Intranasal vaccines, like Covid-19 vaccine BBV154, cut down on the need for syringes, needles and other components like alcohol swabs, as they are not injected.

Written by Prabha Raghavan , Edited by Explained Desk | New Delhi |
Updated: January 30, 2021 10:49:20 am
The nasal route has excellent potential for vaccination due to the organised immune systems of the nasal mucosa, the company stated in its release. Image: BharatBiotech

An expert body looking into Bharat Biotech’s application for testing its proposed single-dose intranasal Covid-19 vaccine, BBV154, has asked it to revise its protocol to conduct clinical trials. The Indian Express takes a look at this type of vaccine, why it may be important in a pandemic and the expert committee’s recommendations:

What is an intranasal vaccine?

Vaccines are most commonly administered as injectable shots into the muscles (intramuscular) or the tissue just between the skin and the muscles (subcutaneous). However, with intranasal vaccines, the solution is squirted or sprayed into the nostrils and inhaled instead of injecting it. It isn’t the most common route of administering a vaccine and, so far, only some flu shots are given this way.

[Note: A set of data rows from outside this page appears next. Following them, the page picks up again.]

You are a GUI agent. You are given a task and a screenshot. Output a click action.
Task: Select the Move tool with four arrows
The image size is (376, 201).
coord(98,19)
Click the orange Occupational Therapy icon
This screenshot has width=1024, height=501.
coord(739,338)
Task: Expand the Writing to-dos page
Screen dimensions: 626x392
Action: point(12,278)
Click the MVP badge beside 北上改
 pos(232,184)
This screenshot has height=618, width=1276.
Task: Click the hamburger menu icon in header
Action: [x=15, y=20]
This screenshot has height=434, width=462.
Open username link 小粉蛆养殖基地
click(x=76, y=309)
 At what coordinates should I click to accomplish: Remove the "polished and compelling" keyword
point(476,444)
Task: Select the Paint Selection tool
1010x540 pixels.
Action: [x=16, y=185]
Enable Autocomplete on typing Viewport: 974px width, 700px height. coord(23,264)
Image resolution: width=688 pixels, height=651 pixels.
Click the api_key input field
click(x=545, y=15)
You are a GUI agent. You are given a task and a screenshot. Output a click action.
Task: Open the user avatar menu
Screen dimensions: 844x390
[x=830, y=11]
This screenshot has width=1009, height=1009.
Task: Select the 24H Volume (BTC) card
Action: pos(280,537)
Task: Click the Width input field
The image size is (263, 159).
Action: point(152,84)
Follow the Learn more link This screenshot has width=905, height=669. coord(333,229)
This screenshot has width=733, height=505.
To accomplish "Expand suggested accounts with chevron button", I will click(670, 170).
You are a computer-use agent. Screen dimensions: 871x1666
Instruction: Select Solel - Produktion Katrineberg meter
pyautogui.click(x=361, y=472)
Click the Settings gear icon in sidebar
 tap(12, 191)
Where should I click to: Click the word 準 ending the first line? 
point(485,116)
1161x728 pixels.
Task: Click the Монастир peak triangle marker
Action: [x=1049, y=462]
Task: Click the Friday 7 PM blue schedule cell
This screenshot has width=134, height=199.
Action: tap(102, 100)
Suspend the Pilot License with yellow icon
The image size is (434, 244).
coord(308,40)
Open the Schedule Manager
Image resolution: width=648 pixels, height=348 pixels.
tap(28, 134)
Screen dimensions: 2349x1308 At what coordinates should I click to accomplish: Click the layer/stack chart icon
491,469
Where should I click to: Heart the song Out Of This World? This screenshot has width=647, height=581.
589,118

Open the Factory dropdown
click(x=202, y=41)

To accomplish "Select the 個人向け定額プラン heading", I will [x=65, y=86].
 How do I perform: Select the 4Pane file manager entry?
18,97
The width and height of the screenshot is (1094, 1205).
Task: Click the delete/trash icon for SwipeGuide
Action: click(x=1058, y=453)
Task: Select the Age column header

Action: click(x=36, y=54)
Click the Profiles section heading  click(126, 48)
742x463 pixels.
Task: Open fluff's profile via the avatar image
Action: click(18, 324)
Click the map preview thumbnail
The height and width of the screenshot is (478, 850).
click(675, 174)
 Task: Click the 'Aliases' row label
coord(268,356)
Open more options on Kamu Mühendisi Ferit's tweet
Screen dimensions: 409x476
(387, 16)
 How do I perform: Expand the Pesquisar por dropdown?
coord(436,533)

What are the benefits to an intranasal vaccine during a pandemic?

Such vaccines not only aim to overcome barriers to delivery and administration that come with producing and distributing injectable vaccines, they also may be able to tap an additional set of immune cells found in the tissues lining the nose, mouth and lungs.

Intranasal vaccines cut down on the need for syringes, needles and other components like alcohol swabs, as they are not injected. According to Bharat Biotech, BBV154 is non-invasive, eliminates needle-associated injuries and infections and is easy to administer, as it also does not require trained healthcare workers. It is also a single-dose, making it easier for those receiving the vaccine as well–they would not have to schedule revisits for booster shots the way they would have to with existing, injectable Covid-19 vaccines.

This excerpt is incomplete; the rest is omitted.